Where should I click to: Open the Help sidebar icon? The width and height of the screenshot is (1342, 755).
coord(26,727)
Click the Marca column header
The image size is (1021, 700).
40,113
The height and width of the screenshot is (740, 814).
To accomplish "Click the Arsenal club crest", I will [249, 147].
***
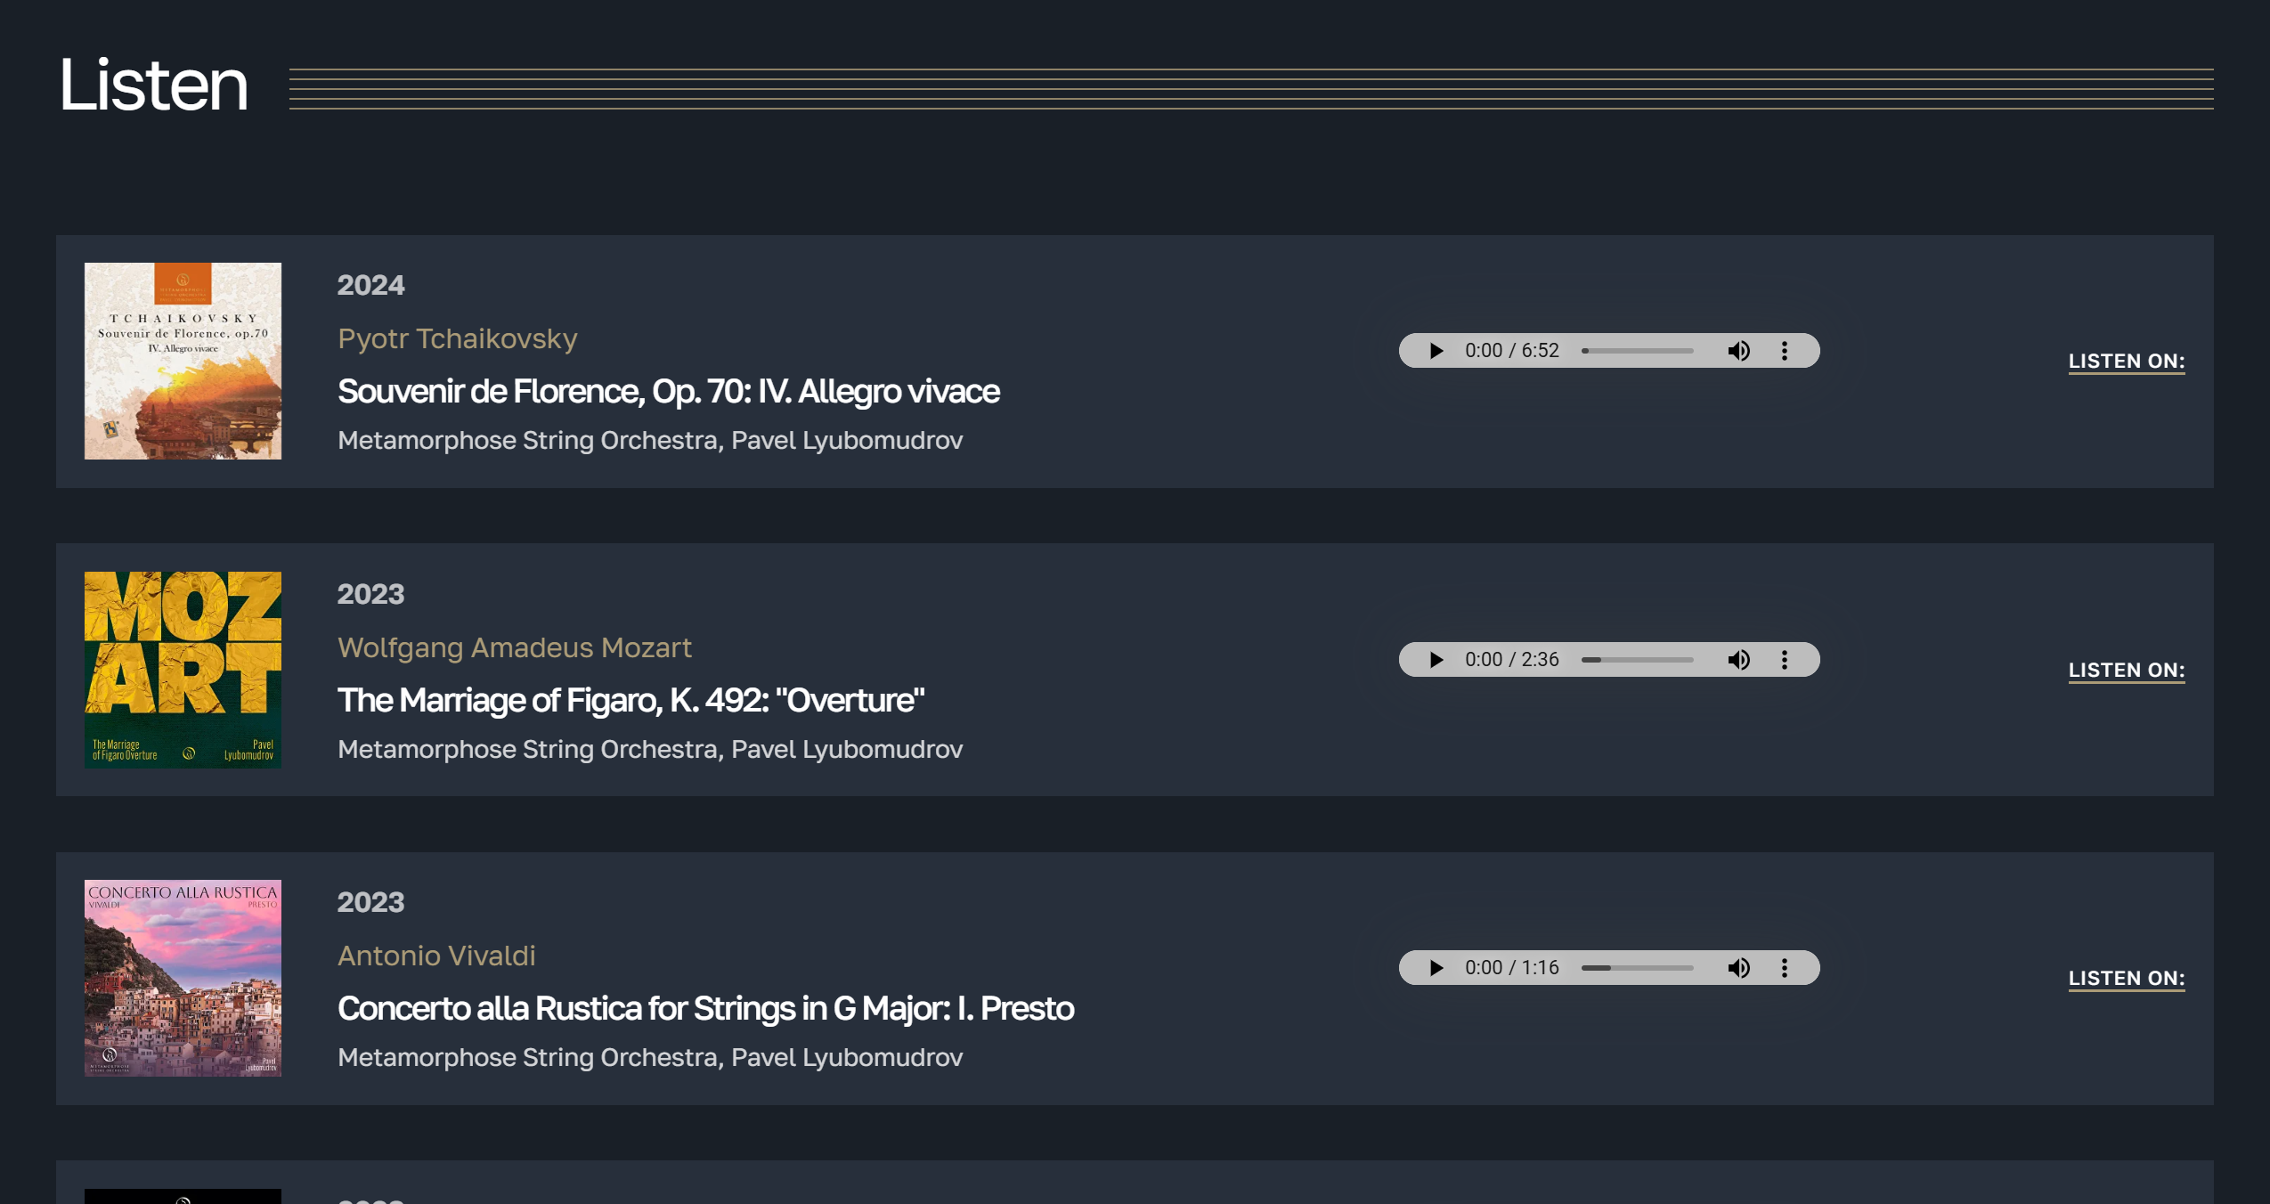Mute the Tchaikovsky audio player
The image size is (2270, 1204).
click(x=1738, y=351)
***
◆ DIRECTIONS FOR THIS TASK
Please give again the lines above between the line holding "Where should I" and the line holding "The height and", inclusive, exactly as they are and with nothing added.

◆ RESULT
Where should I click to: Open the Help sidebar icon? The width and height of the screenshot is (1342, 755).
coord(26,727)
Click the Marca column header
The image size is (1021, 700).
40,113
The height and width of the screenshot is (740, 814).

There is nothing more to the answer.